Density, mass and volume

Although all of the planets beyond Mars are gas giants, Pluto is small and rocky. The tiny body has a mass of only 1.31 x 1022 kilograms, about two-tenths of a percent of Earth's. It has a volume of 1.5 billion cubic miles (6.4 billion cubic km).

Pluto's small size and low mass mean that it has a density of 2.05 grams per cubic centimeter, about 40 percent of Earth's density.

Demoted from planetary status

Since its discovery in 1930, Pluto's status as a planet has been debated. It is less massive than seven of the moons in the solar system — Earth's moon, the four Galilean moons of Jupiter, Neptune's moon Triton, and Saturn's moon Titan. [Infographic: Pluto's 5 Moons Explained]

In 2003, the icy body of Eris was found far beyond the Kuiper Belt. Originally, it appeared to be larger than Pluto. The discovery sparked a debate about what it meant to be a planet.

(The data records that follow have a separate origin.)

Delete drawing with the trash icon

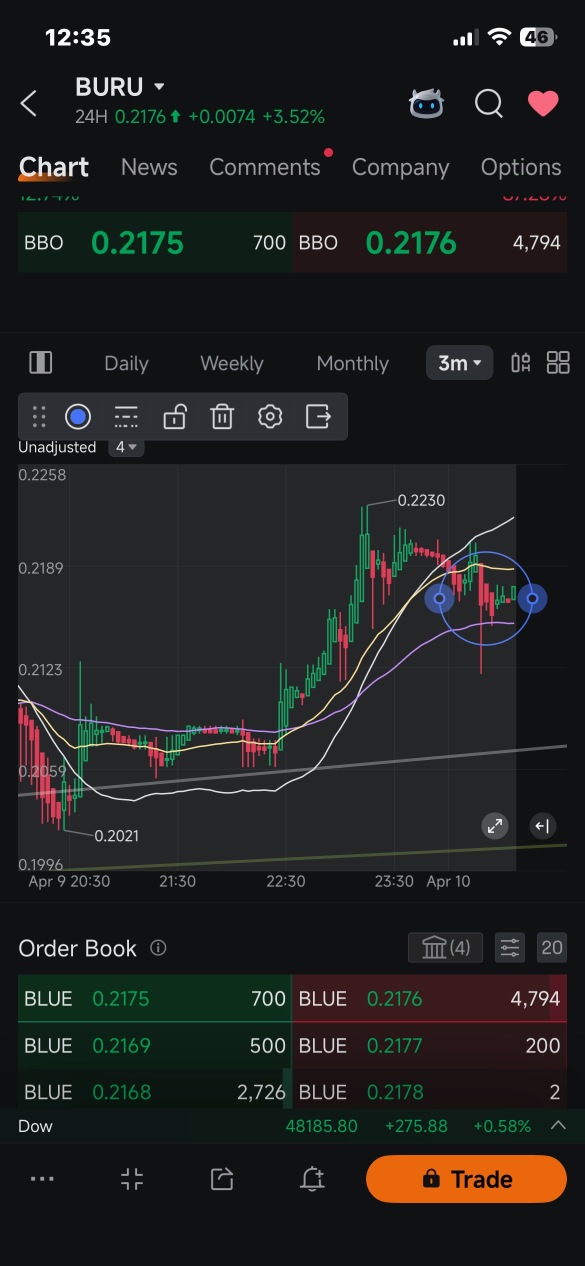pyautogui.click(x=222, y=417)
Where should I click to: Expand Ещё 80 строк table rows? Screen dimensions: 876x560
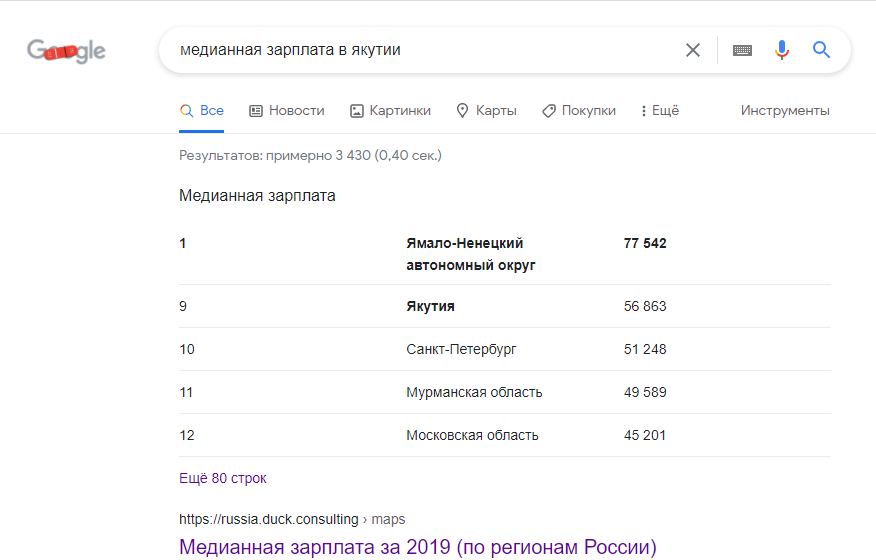pos(222,478)
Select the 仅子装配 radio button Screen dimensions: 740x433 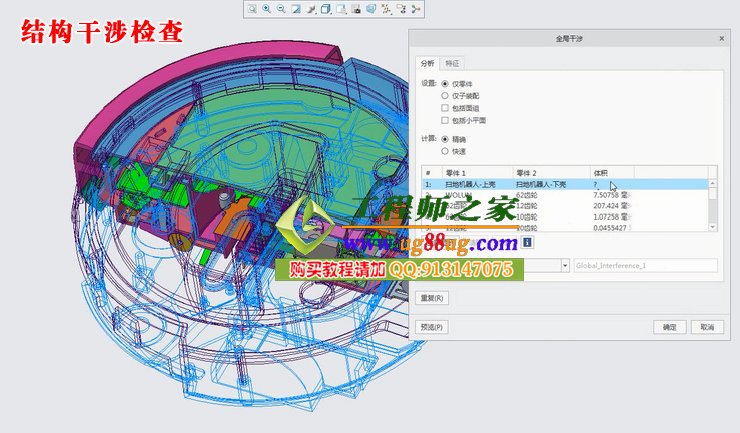click(445, 95)

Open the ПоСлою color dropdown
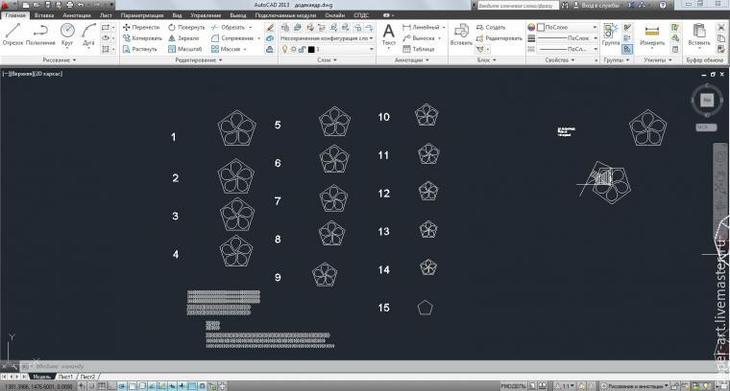coord(567,27)
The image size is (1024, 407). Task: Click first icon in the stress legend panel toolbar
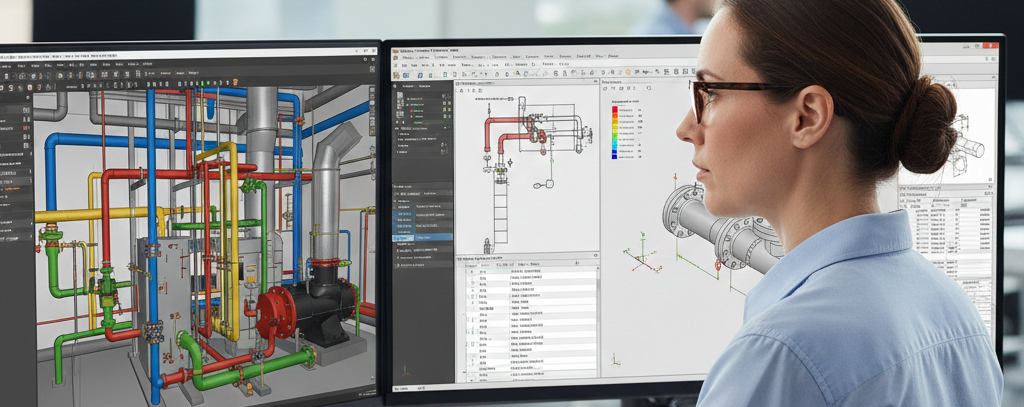605,88
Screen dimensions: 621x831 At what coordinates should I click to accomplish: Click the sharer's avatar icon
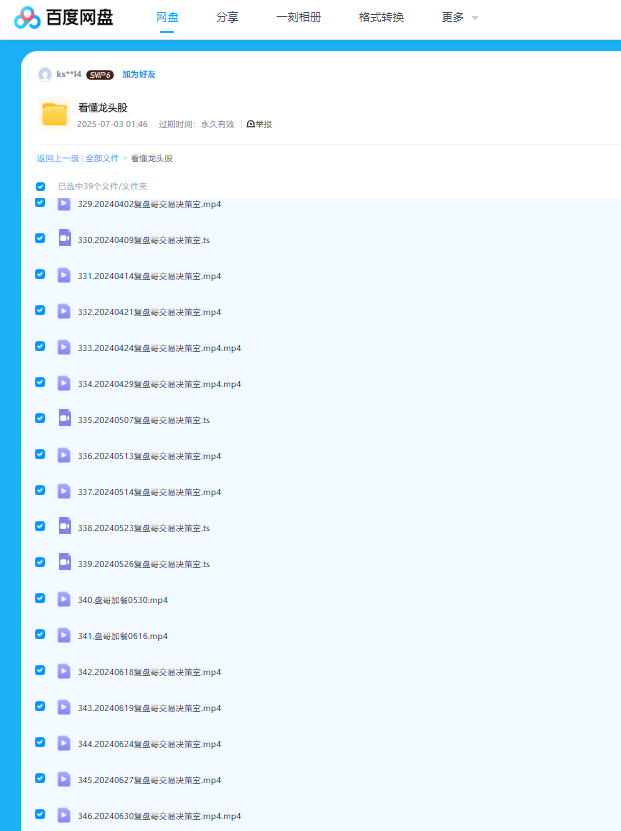coord(44,74)
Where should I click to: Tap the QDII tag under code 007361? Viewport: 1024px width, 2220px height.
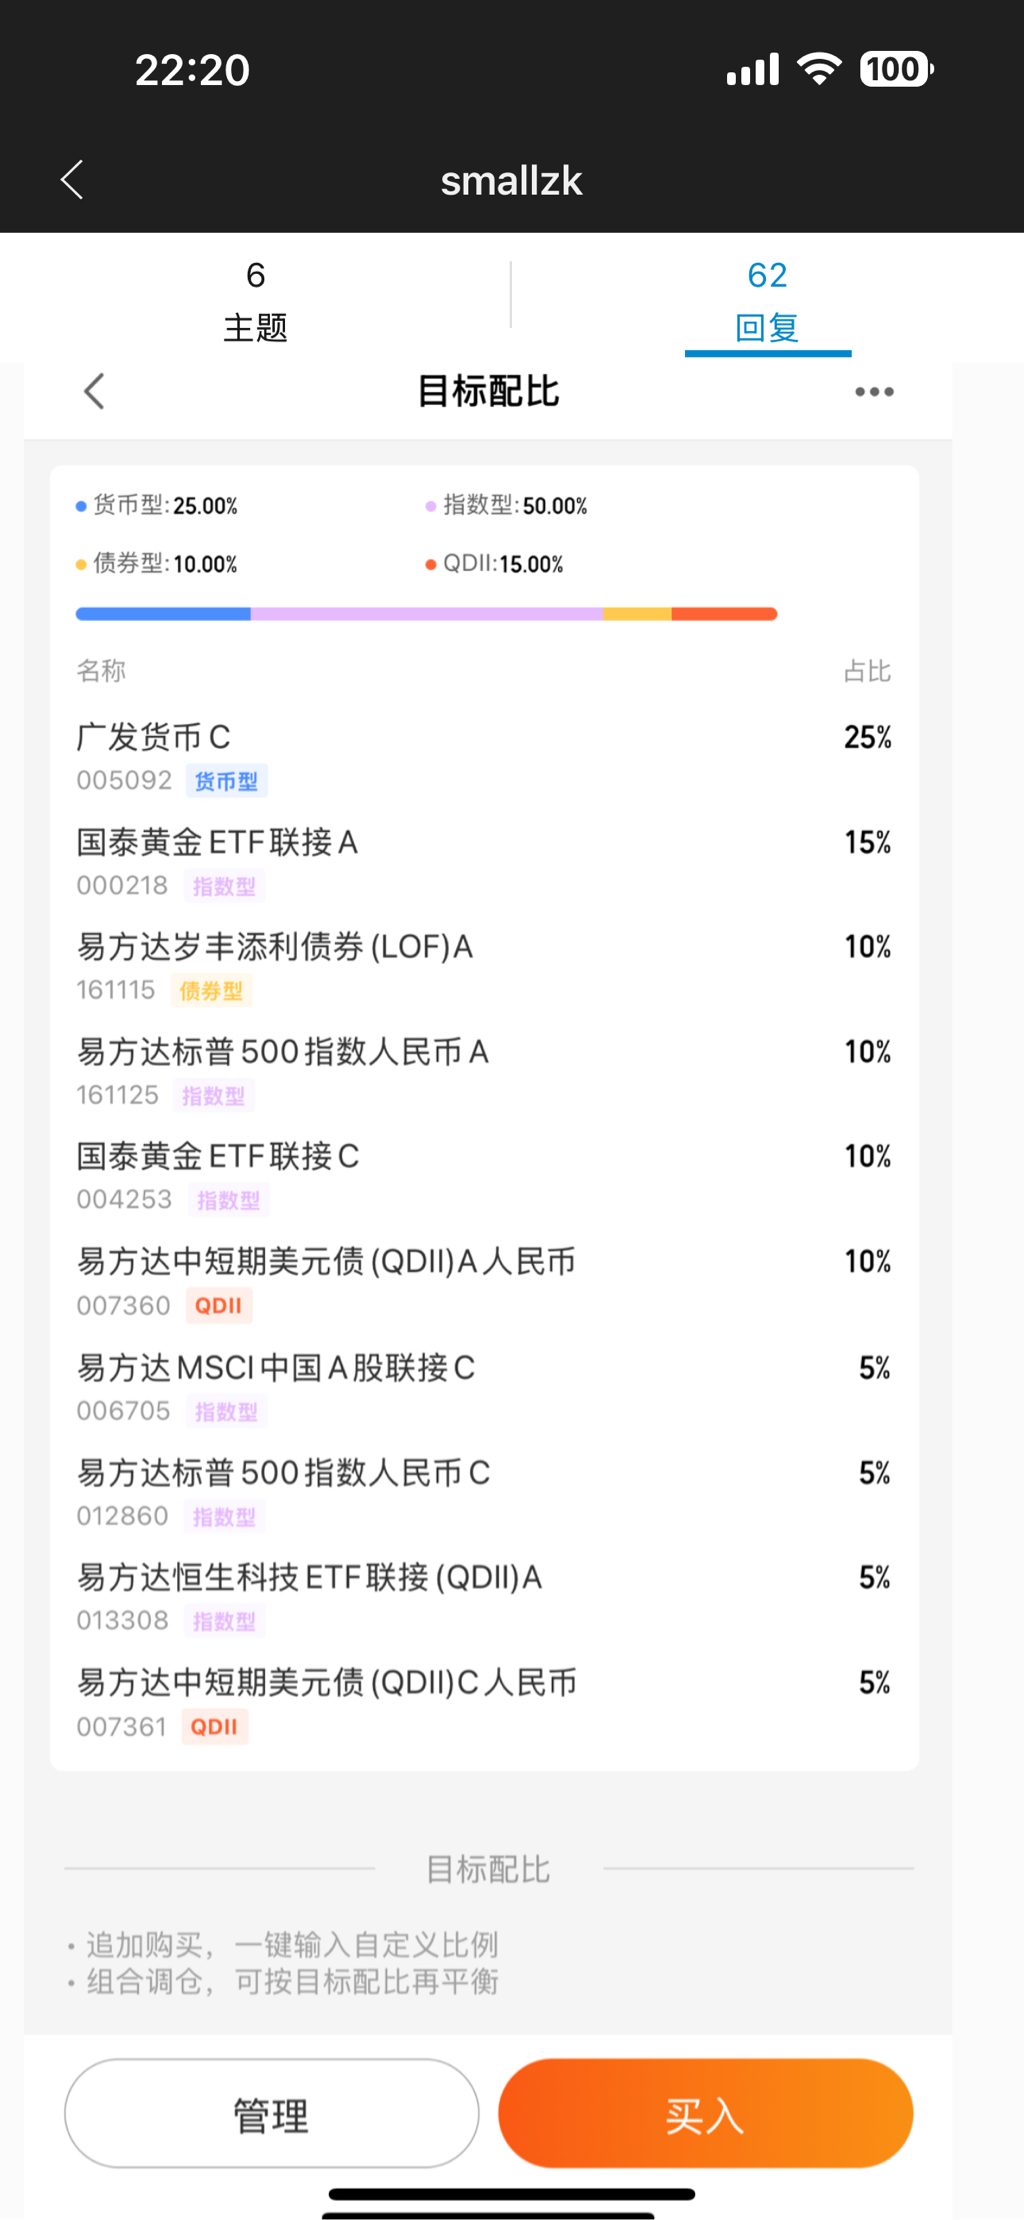[x=214, y=1727]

In 2006, the International Astronomical Union came up with four criteria that cause an object to be classified as a dwarf planet. A dwarf planet:

  • Orbits the sun
  • Has enough mass to assume a nearly round shape
  • Is not a moon
  • Has not cleared the neighborhood around its orbit

Under this criteria, Pluto's low mass does not directly keep it from full planetary status, but the fact that it fails to sweep clean the area surrounding it. Of course, the reason it can't clear out the Kuiper Belt it orbits through is because it lacks the gravitational force to do so, a fact related to its mass.